According to a study by Investtech, a technical analysis research firm, stocks with high RSI, above the critical 70 level, have continued to rise. Similarly stocks with low RSI, below the critical 30 level, have continued to underperform.
They studied 31,220 cases on daily charts where RSI(21) crossed above the 70 limit and 23,404 cases where RSI(21) fell below the 30 limit. They named this strategy “RSI momentum” where a buy signal occurred when RSI went above 70 and a sell signal when RSI fell below 30, quite the opposite of what the classical use of RSI suggests.
Investtech’s research shows that the "overbought/oversold" interpretation is not statistically correct. The results show that RSI is a good indicator of whether the stock has positive momentum or negative momentum and that this RSI momentum is a good indicator of future price movement.
Similar research into the performance of this indicator confirms their findings: An academic paper published in 2014 looked at the profitability of two RSI trading rules: The researchers found that the centreline crossover rule performed better than buying below 30 and selling above 70.
Momentum traders are therefore only interested in RSI levels 20 units or so above or below the mid-line or centre line at 50. Remember this because it’s critical to the development of the RSI Histo indicator.

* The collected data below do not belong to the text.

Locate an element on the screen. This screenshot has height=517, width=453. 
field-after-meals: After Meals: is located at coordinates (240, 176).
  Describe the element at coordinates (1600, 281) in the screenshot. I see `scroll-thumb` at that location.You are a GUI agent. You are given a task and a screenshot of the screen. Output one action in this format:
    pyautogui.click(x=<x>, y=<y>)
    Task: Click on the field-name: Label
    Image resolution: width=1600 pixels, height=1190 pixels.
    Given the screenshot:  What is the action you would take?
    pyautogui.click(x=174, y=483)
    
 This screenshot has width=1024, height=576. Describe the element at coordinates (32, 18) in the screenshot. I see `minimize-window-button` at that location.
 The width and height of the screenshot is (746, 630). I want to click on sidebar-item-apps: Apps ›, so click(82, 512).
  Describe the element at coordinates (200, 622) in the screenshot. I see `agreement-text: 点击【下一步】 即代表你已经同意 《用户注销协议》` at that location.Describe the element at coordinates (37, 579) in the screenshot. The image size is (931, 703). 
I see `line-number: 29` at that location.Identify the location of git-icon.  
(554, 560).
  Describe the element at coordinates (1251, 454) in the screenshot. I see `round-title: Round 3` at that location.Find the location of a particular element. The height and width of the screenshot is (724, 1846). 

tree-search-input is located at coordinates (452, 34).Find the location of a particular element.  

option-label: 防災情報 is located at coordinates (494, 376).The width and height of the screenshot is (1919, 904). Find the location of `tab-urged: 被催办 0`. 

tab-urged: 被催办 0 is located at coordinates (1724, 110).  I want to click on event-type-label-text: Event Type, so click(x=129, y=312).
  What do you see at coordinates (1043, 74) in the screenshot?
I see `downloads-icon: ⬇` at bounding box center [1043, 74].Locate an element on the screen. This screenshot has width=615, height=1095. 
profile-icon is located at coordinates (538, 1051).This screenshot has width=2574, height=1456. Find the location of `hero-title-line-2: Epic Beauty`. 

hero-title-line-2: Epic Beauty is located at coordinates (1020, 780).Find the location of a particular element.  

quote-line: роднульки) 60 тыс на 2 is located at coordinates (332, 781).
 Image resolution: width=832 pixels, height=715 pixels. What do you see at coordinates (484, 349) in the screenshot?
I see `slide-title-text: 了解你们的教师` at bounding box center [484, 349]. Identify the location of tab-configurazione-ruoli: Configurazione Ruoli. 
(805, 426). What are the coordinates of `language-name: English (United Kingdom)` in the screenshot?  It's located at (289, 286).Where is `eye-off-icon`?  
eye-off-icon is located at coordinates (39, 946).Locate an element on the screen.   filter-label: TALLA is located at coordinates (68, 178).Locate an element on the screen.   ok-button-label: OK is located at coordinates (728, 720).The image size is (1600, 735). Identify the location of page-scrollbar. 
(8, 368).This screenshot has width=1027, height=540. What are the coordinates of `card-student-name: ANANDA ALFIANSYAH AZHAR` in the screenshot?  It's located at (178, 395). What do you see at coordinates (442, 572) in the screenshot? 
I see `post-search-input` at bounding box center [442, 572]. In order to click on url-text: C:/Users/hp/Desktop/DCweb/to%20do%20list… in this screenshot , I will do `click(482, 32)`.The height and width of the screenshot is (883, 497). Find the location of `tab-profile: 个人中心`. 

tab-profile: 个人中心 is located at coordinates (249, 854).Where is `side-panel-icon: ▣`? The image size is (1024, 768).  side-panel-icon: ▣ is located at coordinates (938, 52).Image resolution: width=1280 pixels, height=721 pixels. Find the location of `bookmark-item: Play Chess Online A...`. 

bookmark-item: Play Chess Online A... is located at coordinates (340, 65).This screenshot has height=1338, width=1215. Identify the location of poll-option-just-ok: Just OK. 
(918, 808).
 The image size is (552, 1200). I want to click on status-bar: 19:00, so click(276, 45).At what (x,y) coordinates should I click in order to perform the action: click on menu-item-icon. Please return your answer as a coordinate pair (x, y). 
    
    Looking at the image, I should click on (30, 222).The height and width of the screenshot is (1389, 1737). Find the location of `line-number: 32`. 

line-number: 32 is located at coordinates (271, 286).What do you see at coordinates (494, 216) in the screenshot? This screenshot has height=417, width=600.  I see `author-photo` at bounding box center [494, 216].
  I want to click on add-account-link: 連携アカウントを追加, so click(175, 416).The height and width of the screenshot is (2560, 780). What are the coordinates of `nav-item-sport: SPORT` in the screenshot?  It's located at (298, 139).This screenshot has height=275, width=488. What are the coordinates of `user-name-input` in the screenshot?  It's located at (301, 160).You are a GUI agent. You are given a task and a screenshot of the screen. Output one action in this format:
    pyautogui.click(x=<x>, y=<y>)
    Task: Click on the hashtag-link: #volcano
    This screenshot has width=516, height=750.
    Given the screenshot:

In the image below, the classic RSI indicator has been altered to colour bars above 60 or below 40. The remaining bars are grey. As you can see, periods of high price momentum are nicely highlighted which offers the trader the ability to focus on trading setups in those zones. The RSI Histo indicator strips out the “unhelpful’ data between the 60 / 40 levels and focuses exclusively on the high price momentum periods outside of the 60 / 40 levels.
Closing thoughts on RSI
There are several important factors to consider when using the Relative Strength Index indicator, such as the settings, the score (30 and 70), and the bullish/bearish divergences. However, one should always keep in mind that no technical indicator is 100% efficient - especially if it is used alone. Therefore, traders should consider using the RSI indicator along with other indicators in order to avoid false signals.